Georget left his mother and ran quickly down to the concierge. Baudoin was keeping the lodge, for his wife had drunk so much the night before that she had been taken ill, and was not in condition to leave her bed.

"Monsieur Baudoin, could you tell me if Monsieur Malberg is at his house at Nogent now, or if he is living here?" Georget asked as he entered the concierge's lodge. That functionary, who was in very ill humor at being obliged to serve as his wife's nurse, swore like several carters and said as he poured water into a cup:

"Herb tea! I think I see myself making her herb tea, the miserable drunkard! Water is what she needs, to put out the fire that she keeps kindled in her insides!"

"Will you answer me, please, Monsieur Baudoin?"

"Ah!

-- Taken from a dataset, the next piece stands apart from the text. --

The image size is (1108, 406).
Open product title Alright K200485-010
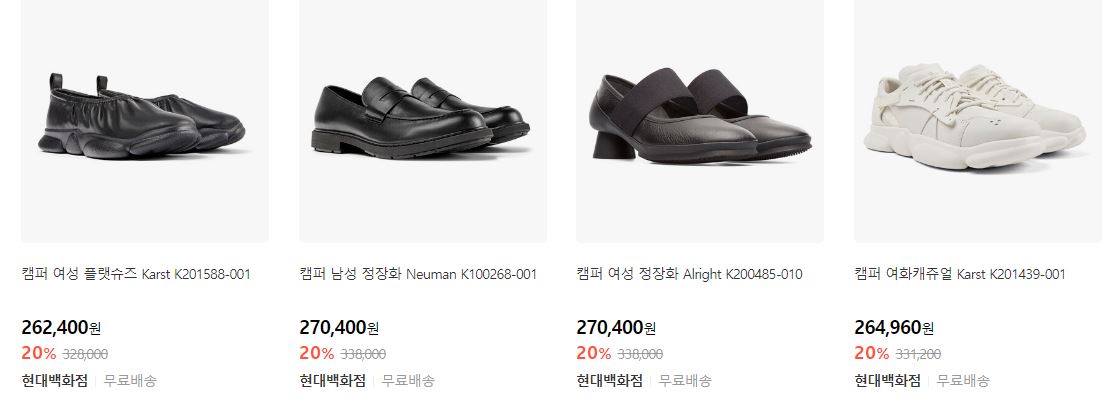[x=690, y=274]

Monsieur Georget, you see a man sorely vexed, sorely humiliated by his social position. My wife is my shame, I am not afraid to say so; she behaves like the lowest of the low! Just fancy, monsieur, that one of the chief clerks in my department--you know that I am employed in a department?"

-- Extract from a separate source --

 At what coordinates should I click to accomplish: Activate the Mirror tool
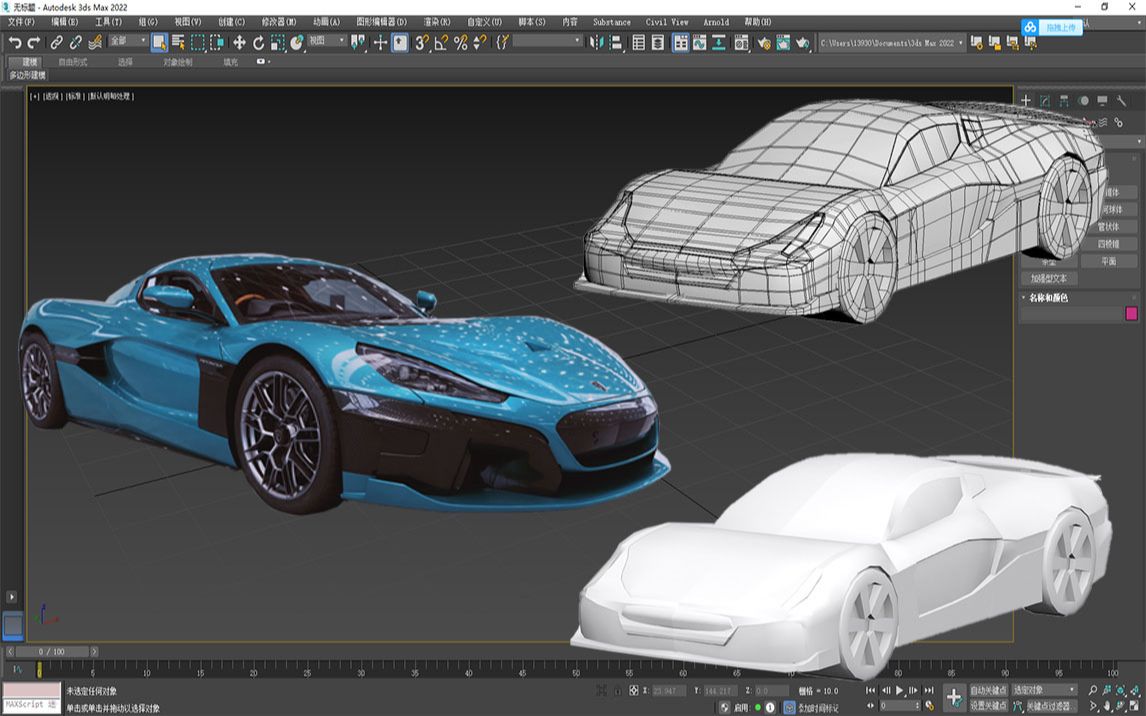point(598,42)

"Yes, you are an office boy."

"Boy! good G.o.d! I wish I was a boy! But it's true that they call us office boys although we are married; and the day before yesterday one of my superiors, who is satisfied with my intelligence, made me a present of a bottle of absinthe,--as an extra--genuine Swiss absinthe, a liqueur that I am very fond of. So I came home with my bottle, but I took pains to tear off the label, and to say to Hildegarde, whose vicious tastes I know too well: 'Don't touch this bottle, don't think of tasting what there is in it; it's Chinese opium, and it would put you to sleep right away; but you'd never wake up.'--'All right, that's enough,' said Hildegarde; 'but I don't see why you take it into your head to bring poison here.' At that I says to her: 'If I choose to do it, it's none of your business, as I'm the master.' Then she made some impertinent remark, I administered a healthy punishment, and we went to bed on it.

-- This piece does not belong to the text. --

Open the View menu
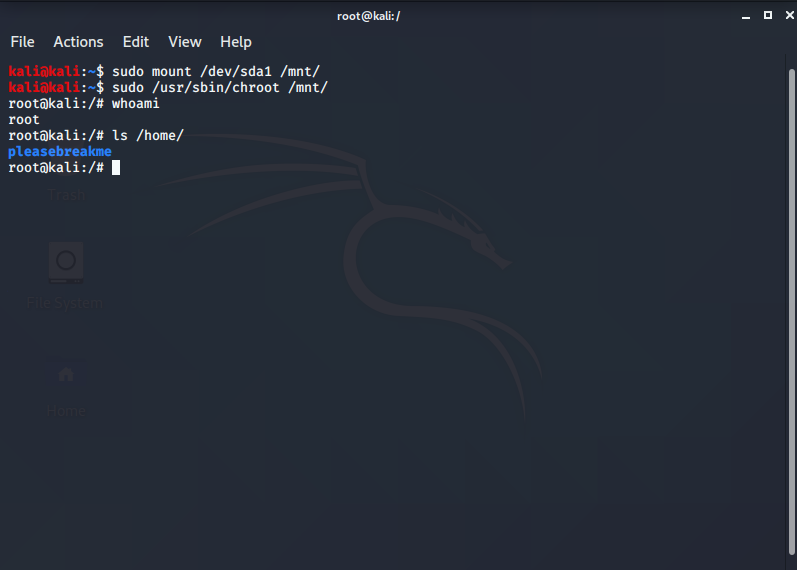The image size is (797, 570). click(x=184, y=42)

Yesterday morning I started for my office as usual; I was delighted with my trick, and I said to myself that my absinthe was in no danger. Well, monsieur, I returned at night and what did I find? My bottle empty, no absinthe--Hildegarde had drunk it all, all, monsieur, and hadn't left me a drop! That is what I can never forgive--I didn't have a taste of it myself! As for my wife, you can judge what a state she was in, and when I undertook to reprove her, if she didn't have the cheek to answer: 'It's your fault, you villain, I poisoned myself on purpose; I wanted to get away from your hard treatment; but you lied--your poison doesn't put a body to sleep, and it ain't bad at all, and if there was any more, I'd take another drink.'

"That, Monsieur Georget, is what the wretched creature dared to say to me; and to-day she is on her back, she can't move, and I like to think that she'll never get over it!"

"Oh! that's a wicked thing to say, Monsieur Baudoin--to wish for your wife's death!"

"It's for her good, as she will not mend her ways."